Vénéré vraisemblablement depuis la civilisation olmèque (1200-500 avant J.-C.) par les populations du centre du Mexique, et les Mayas du Yucatán, Quetzalcóatl a, en effet, endossé une multitude d’aspects. Aux temps les plus reculés, prenant l’apparence d’un serpent, il comptait sans doute parmi les anciennes déités agricoles – garantes de la fertilité de la terre – adoptées par les populations sédentaires de cette région. Les nomades du nord, eux, le vénéraient sous la forme de la planète Vénus, la boussole naturelle des peuples itinérants. Chez d’autres peuples encore, il incarnait le vent.

Quetzalcóatl est le dieu qui a subi le plus de transformations

Tous ces avatars sont le fruit de trente siècles de métissage. Au cours de l’histoire méso-américaine, nous apprend l’ethnologue français Jacques Soustelle (1912-1990) dans La vie quotidienne des Aztèques (Hachette, 1955), au gré des migrations, des batailles et des conquêtes, les peuples se sont échangé les dieux. Le serpent à plumes est l’un des produits les plus aboutis de ce long travail de sédimentation. «De toutes les personnalités divines connues […], c’est celle de Quetzalcóatl qui avait subi les plus profondes transformations», écrivait Jacques Soustelle dans le Que sais-je ?qu’il a consacré à la civilisation aztèque en 1970.

Quand le fameux serpent s’est-il manifesté pour la première fois ? Dans The Myth of Quetzalcoatl (Johns Hopkins University Press, 1999), l’historien mexicain Enrique Florescano repère sa trace chez les populations olmèques, établies dans le golfe du Mexique entre 1200 et 1500 ans avant J.-C. Mais c’est surtout dans l’antique cité de Teotihuacán, située au nord de Mexico, qu’il apparaît en majesté. Dans cette vaste métropole, qui fut l’une des plus peuplées du monde aux alentours de 500 ans après J.-C., une pyramide hérissée de têtes de reptiles aux crochets acérés lui était dédiée. Le dieu zoomorphe de ce pays aride était alors associé à fertilité.

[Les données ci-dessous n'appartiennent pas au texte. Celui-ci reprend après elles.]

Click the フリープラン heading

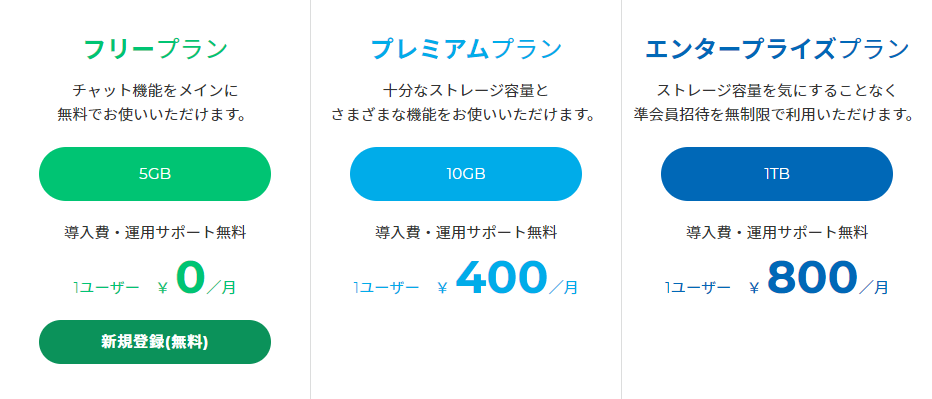(x=155, y=49)
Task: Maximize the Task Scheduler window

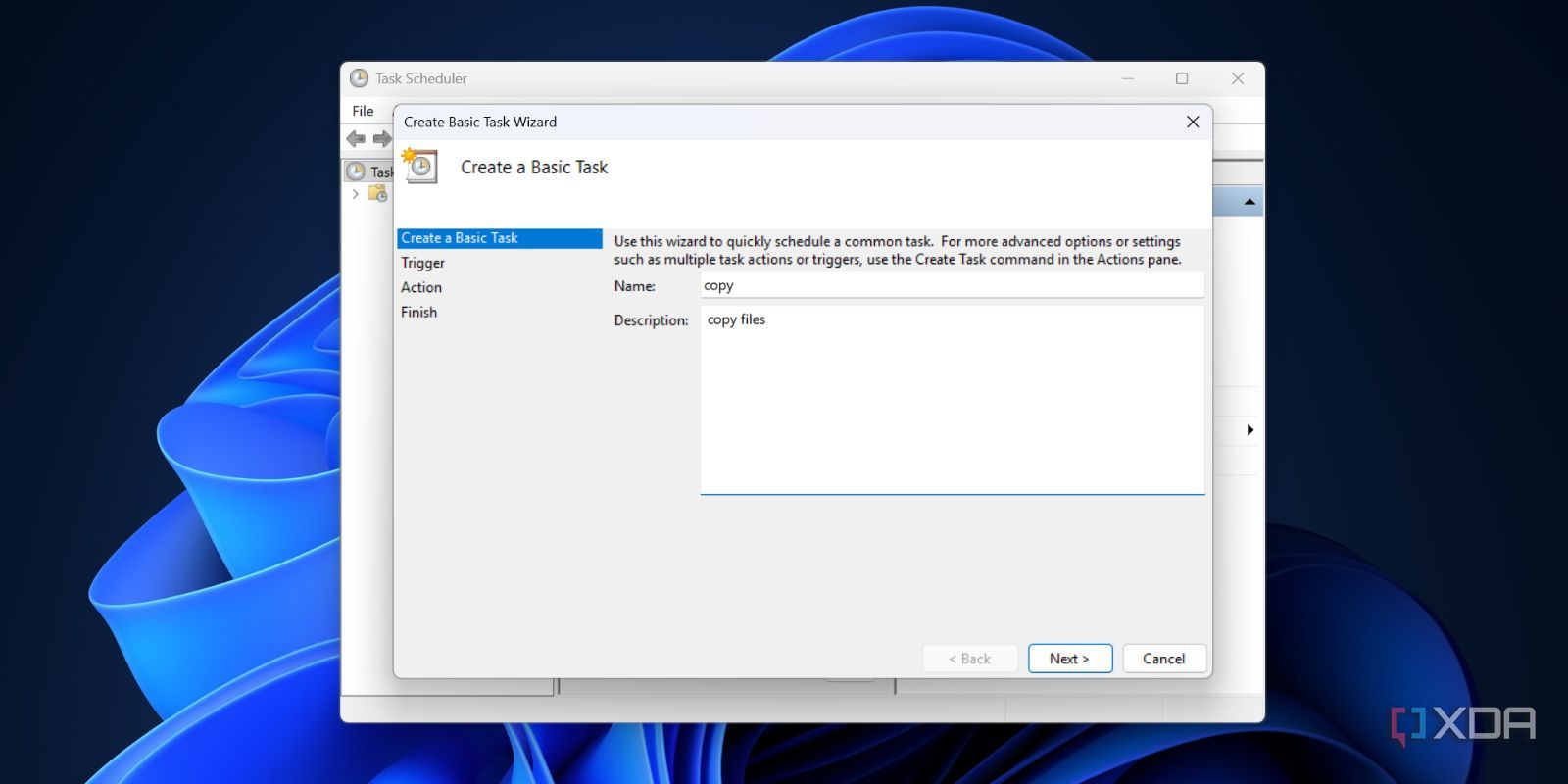Action: pos(1182,78)
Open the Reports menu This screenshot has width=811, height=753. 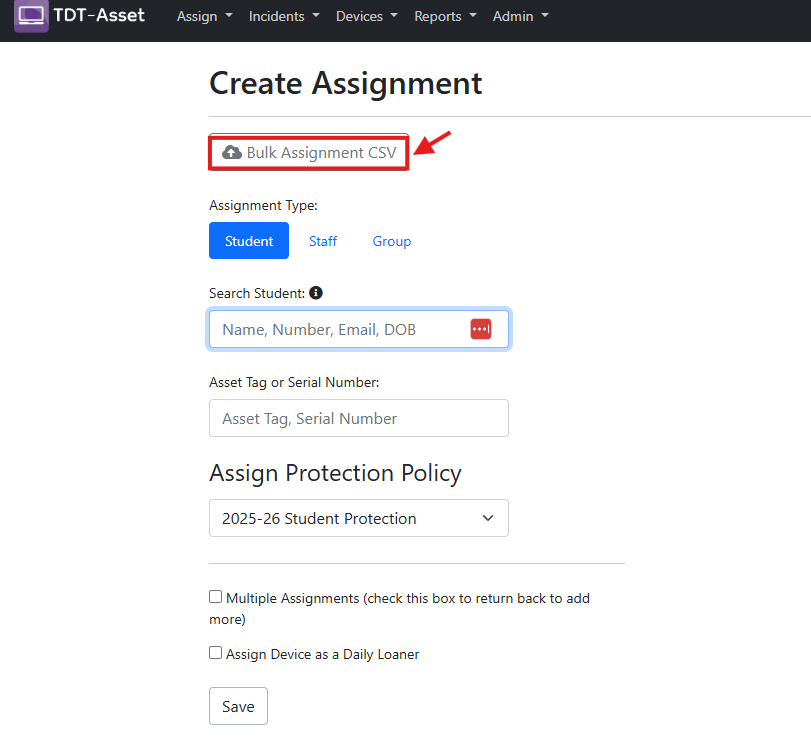[x=445, y=17]
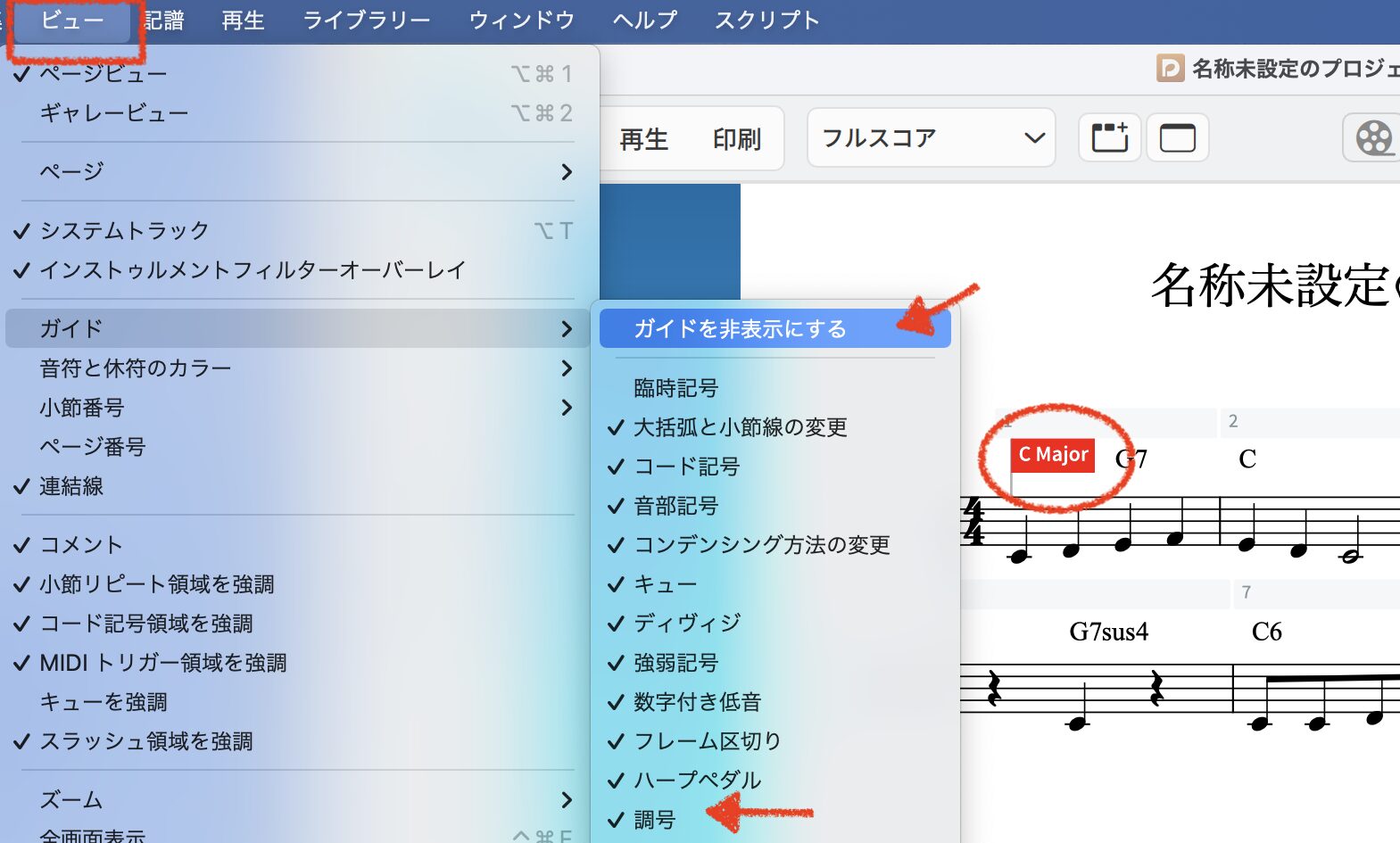1400x843 pixels.
Task: Select ガイドを非表示にする in the submenu
Action: (740, 329)
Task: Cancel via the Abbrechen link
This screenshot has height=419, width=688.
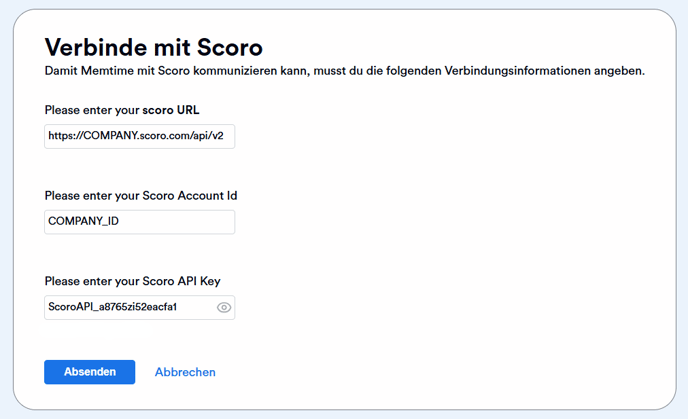Action: point(185,372)
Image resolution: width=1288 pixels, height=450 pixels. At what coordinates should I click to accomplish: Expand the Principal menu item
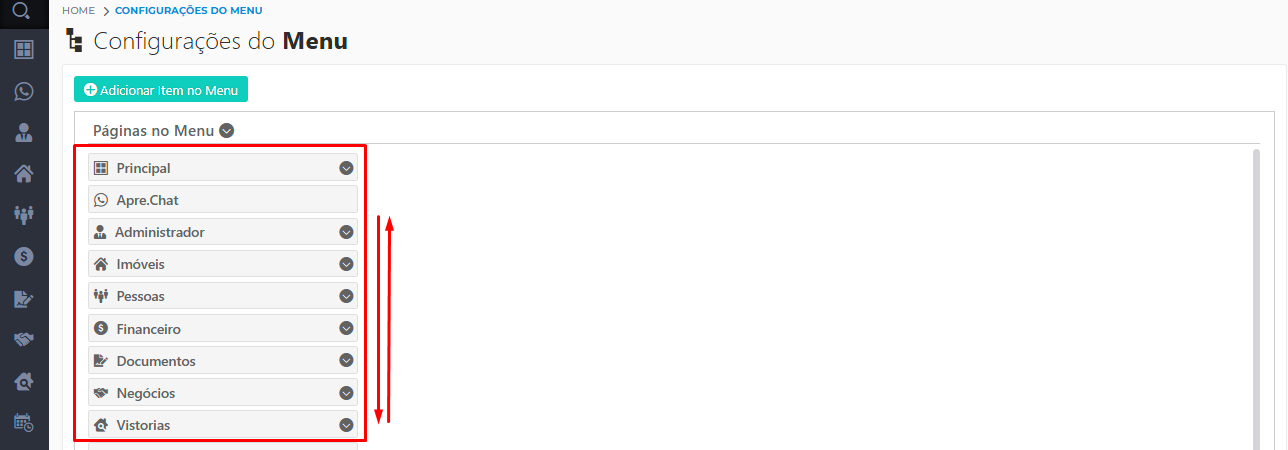pos(346,168)
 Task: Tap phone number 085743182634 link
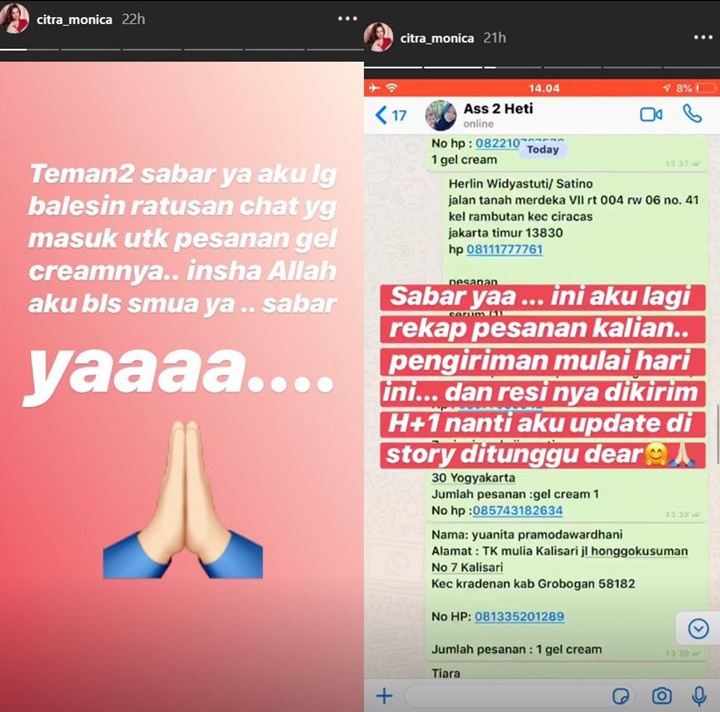pos(518,510)
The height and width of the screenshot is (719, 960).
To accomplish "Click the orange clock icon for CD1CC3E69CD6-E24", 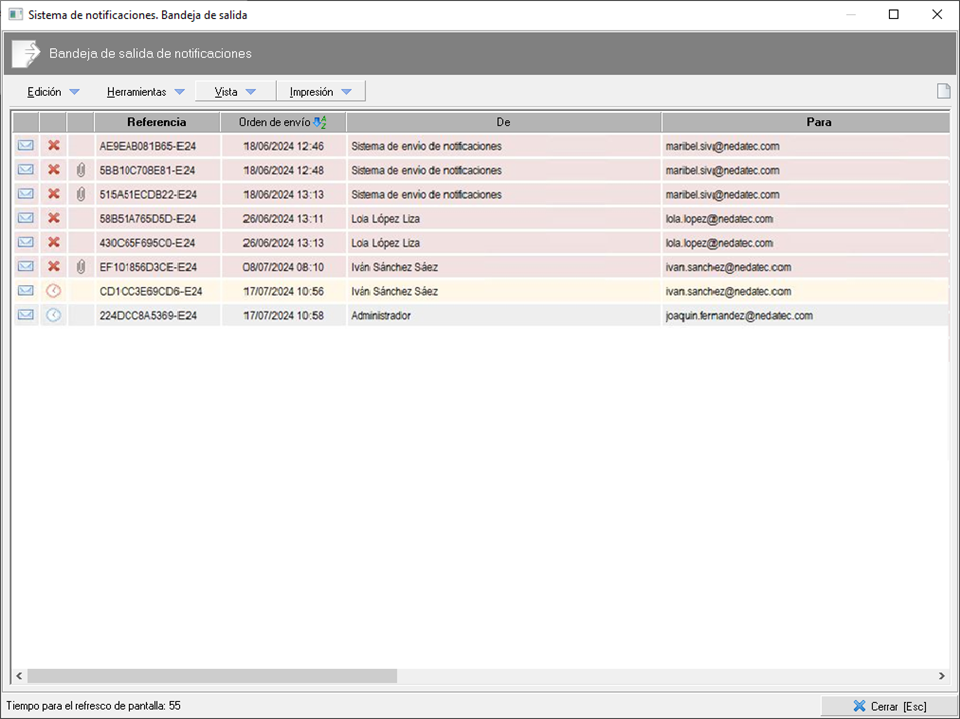I will click(54, 291).
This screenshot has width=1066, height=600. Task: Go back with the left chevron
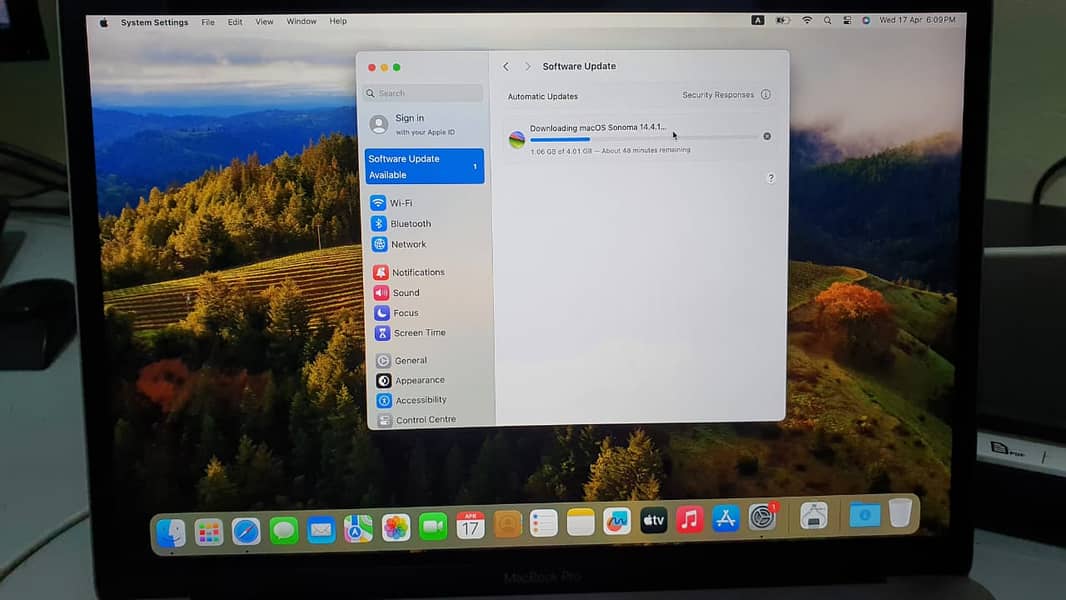[506, 67]
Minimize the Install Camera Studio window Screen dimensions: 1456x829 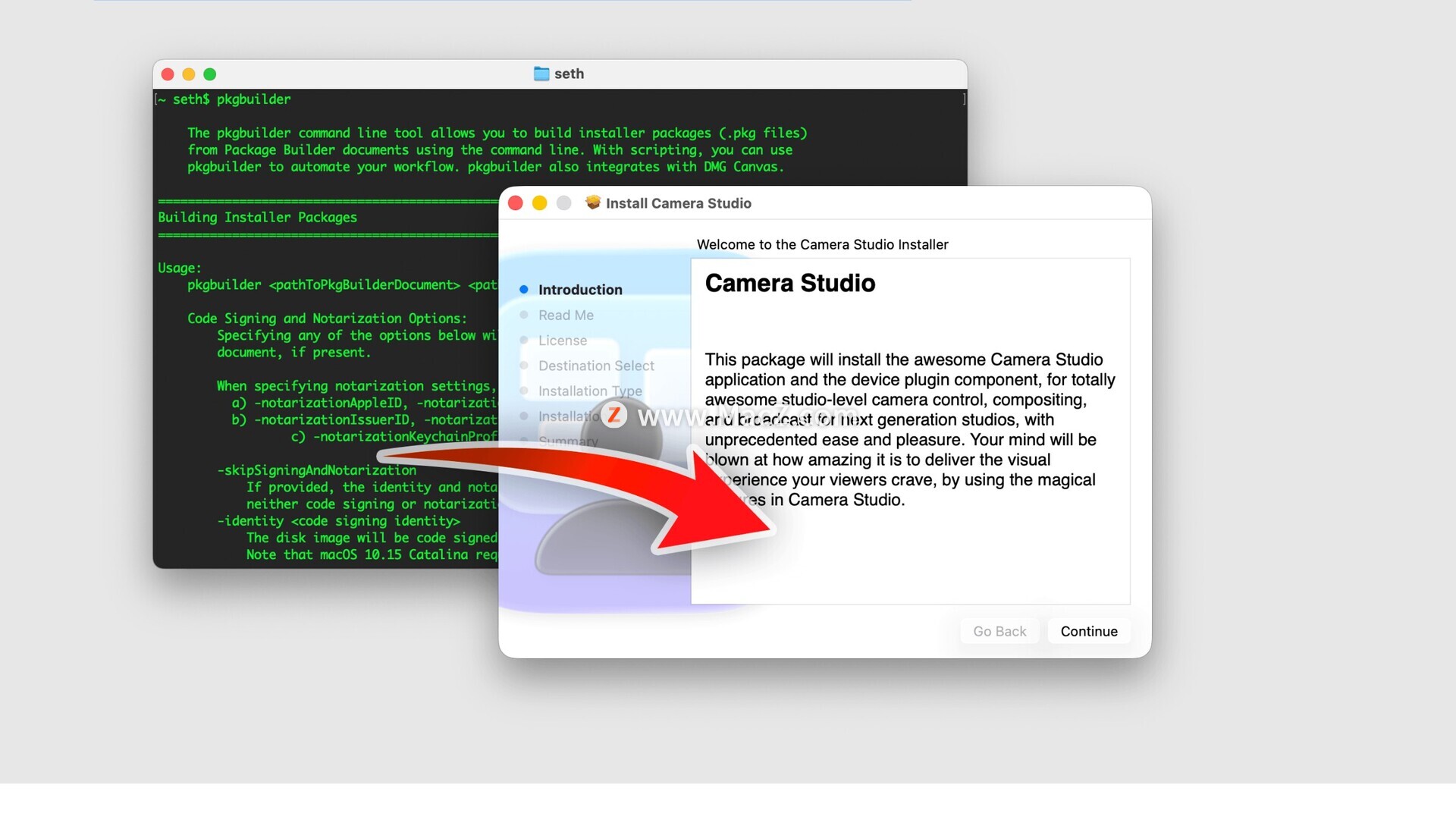point(539,203)
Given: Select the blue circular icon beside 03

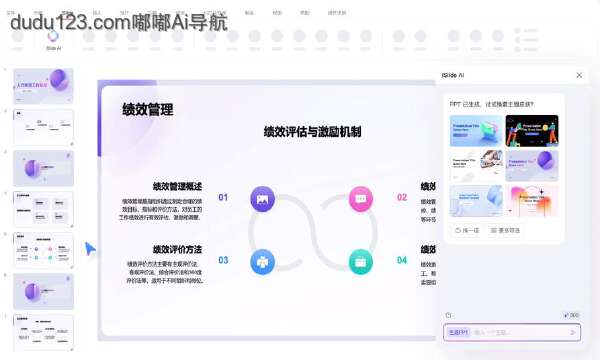Looking at the screenshot, I should [x=262, y=262].
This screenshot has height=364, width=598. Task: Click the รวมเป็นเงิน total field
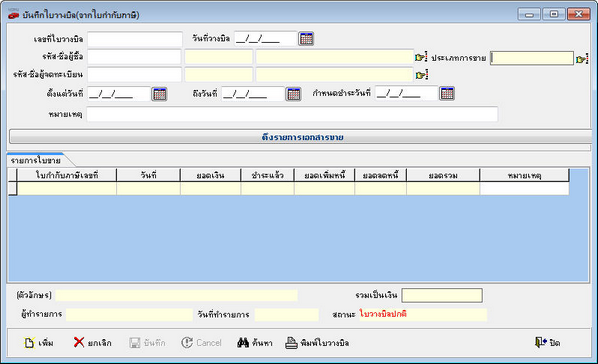[x=442, y=295]
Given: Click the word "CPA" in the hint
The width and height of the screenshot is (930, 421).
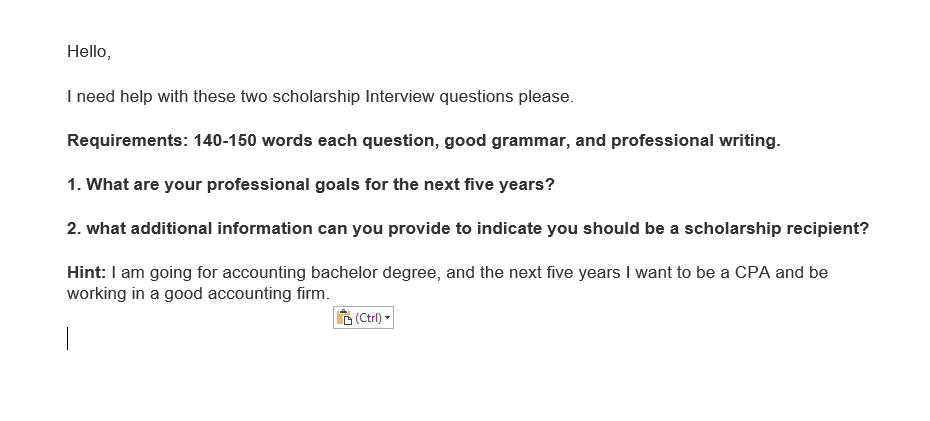Looking at the screenshot, I should tap(753, 273).
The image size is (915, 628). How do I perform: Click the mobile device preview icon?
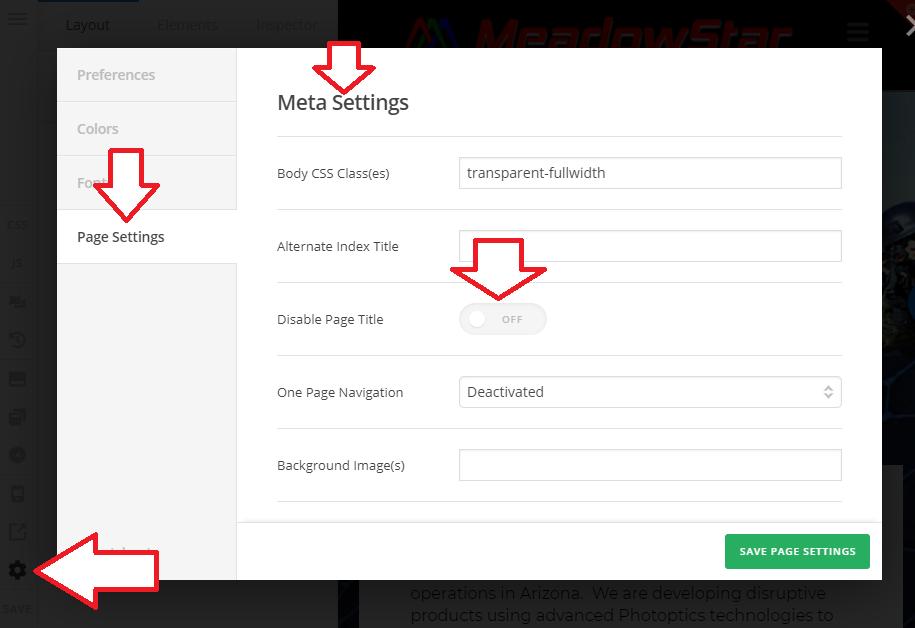pos(17,494)
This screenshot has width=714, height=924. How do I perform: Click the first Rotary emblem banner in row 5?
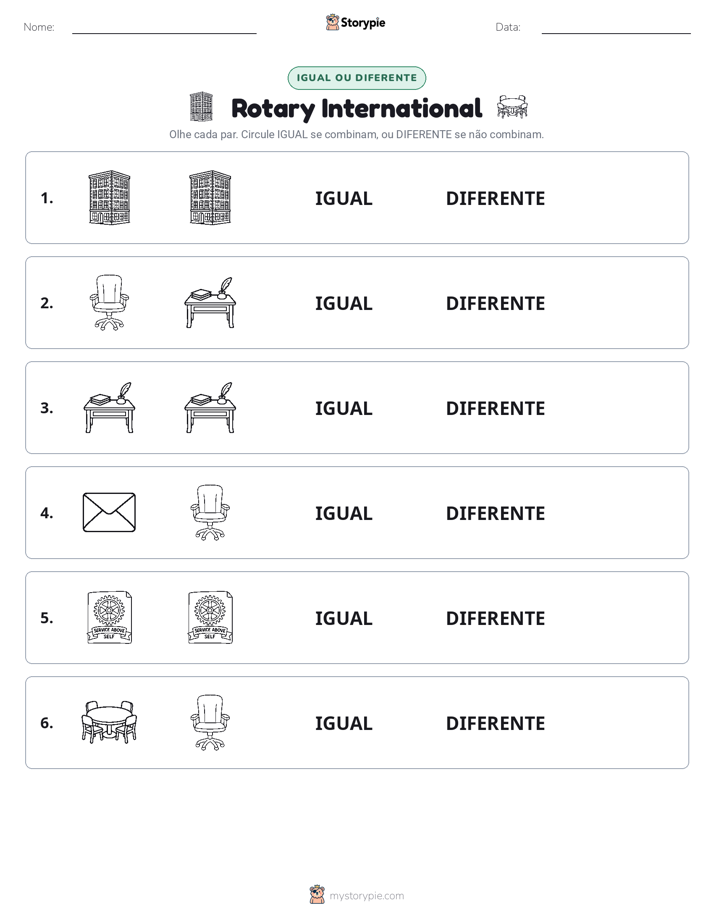109,618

Au cours du premier millénaire, son culte prend des proportions considérables : sur le plateau de Puebla, dans la cité de Cholula, une pyramide de 450 mètres de large – le double des grandes pyramides de Gizeh en Egypte ! – lui était consacrée. Aux alentours de l’an 1000, dans l’Etat voisin d’Hidalgo, Tula, la capitale des Toltèques, était entièrement placée sous sa protection. Grâce aux Toltèques, étendant leur influence dans le Yucatán au XIe siècle, le serpent à plumes s’est imposé dans la cité maya de Chichén Itzá. Là, il prit le nom de «Kukulcan».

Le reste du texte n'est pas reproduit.